Johnson began working with Domb in July 2021 when she began her “eco-preneurship” co-op in the Sherman Center as a part of Northeastern’s plant shift initiative, an entrepreneurship movement encouraging the development of plant-based businesses. The Sherman Center has seen more than 25 co-ops, but to Johnson, Domb stands out.

“The other co-ops that are currently on with her this cycle are benefitting from her experience,”  Johnson said. “She’s willing to share that information, she’s willing to teach, she’s willing to mentor in her own way. Our co-op program this cycle is better across the board just by having her be a part of it.”

After spending the past year solely focused on her venture, Domb has gained a well-rounded understanding of entrepreneurship. With more entrepreneurial experience than most students, she has a clear view of where her business can go next. 

Rooted Living currently sells its granola in full-sized bags, but the company is developing on-the-go snack bags to keep up with Domb’s vision of eliminating single-use plastic. Single-use plastic pollutes oceans, harms wildlife and emits greenhouse gasses and toxic chemicals into the atmosphere, but it is used in much of the packaging seen on grocery store shelves.

“I’m very interested in the impact that humans have on the environment but also that the environment has on humans and how that affects us cognitively,” Domb said. 

Domb conducted user research and interviews in order to understand the way that her product was being used in the real world. As her company works to fill the sustainability gap in the snack market, Domb wants to ensure that her product is fully meeting customer demands while simultaneously avoiding contributing to plastic pollution.

Rooted Living is unique in its snacking sustainability, but what truly makes the company stand out is all the passion behind the scenes. 

“The weight of success comes from internally within the team,” Domb said. 

During the hiring process in December 2021, Domb chose the people that were the most excited about helping Rooted Living grow. She already had a support system in her family, but the motivated team that she has built is working hard to continue the company’s upward trajectory. With products in Wollaston’s Market and online after only receiving funding at the beginning of Domb’s co-op in July 2021, Rooted Living is rapidly growing, and it does not seem to be slowing down any time soon.

“More people are hearing about her product and more people are loving her product and I’m really excited about it,” Johnson said.
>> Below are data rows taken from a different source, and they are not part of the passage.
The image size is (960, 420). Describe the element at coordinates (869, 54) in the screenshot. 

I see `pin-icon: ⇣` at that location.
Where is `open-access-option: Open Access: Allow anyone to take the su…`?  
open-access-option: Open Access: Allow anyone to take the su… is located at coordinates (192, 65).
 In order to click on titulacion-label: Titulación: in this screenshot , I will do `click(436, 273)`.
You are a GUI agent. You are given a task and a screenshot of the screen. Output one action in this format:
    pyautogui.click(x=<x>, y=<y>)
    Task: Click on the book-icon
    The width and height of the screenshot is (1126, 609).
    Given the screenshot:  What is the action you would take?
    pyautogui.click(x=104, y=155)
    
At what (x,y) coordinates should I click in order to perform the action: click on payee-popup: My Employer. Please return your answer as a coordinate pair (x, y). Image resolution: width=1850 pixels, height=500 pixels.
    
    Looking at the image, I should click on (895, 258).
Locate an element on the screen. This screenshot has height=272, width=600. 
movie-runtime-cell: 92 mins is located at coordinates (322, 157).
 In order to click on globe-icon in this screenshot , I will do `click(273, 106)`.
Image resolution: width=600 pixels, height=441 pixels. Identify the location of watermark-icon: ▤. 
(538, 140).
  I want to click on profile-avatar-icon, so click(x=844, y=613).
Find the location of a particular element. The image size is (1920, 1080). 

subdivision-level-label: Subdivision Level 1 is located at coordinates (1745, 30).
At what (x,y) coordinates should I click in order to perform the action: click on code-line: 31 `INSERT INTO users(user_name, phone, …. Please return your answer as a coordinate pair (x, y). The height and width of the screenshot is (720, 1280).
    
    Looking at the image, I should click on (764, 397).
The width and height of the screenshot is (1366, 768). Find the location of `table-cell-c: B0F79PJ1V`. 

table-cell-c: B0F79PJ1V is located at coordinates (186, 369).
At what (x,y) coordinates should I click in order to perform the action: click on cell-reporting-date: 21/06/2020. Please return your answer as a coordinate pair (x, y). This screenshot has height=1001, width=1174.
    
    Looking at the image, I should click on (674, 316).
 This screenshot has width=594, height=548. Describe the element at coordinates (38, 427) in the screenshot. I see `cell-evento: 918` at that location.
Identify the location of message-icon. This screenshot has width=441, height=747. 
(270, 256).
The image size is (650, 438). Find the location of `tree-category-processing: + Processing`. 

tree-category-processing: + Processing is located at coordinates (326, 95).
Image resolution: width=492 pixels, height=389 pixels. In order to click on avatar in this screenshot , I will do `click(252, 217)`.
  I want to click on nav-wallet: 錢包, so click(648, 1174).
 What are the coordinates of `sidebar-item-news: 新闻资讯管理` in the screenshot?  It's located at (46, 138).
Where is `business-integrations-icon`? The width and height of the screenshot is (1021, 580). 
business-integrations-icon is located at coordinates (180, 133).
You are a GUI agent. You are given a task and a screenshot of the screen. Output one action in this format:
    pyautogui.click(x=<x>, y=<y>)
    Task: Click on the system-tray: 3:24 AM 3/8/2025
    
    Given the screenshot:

As Rooted Living breaks into the snack industry, it gives consumers an option that is environmentally friendly on both the inside and outside. Domb’s company shows that, even at a young age, one can combine their passions and values to positively impact the world around them.

“I think that what I love so much about business is the actual process of doing and building and creating something very applicable to my needs and wants and dreams and seeing that unfold,” Domb said.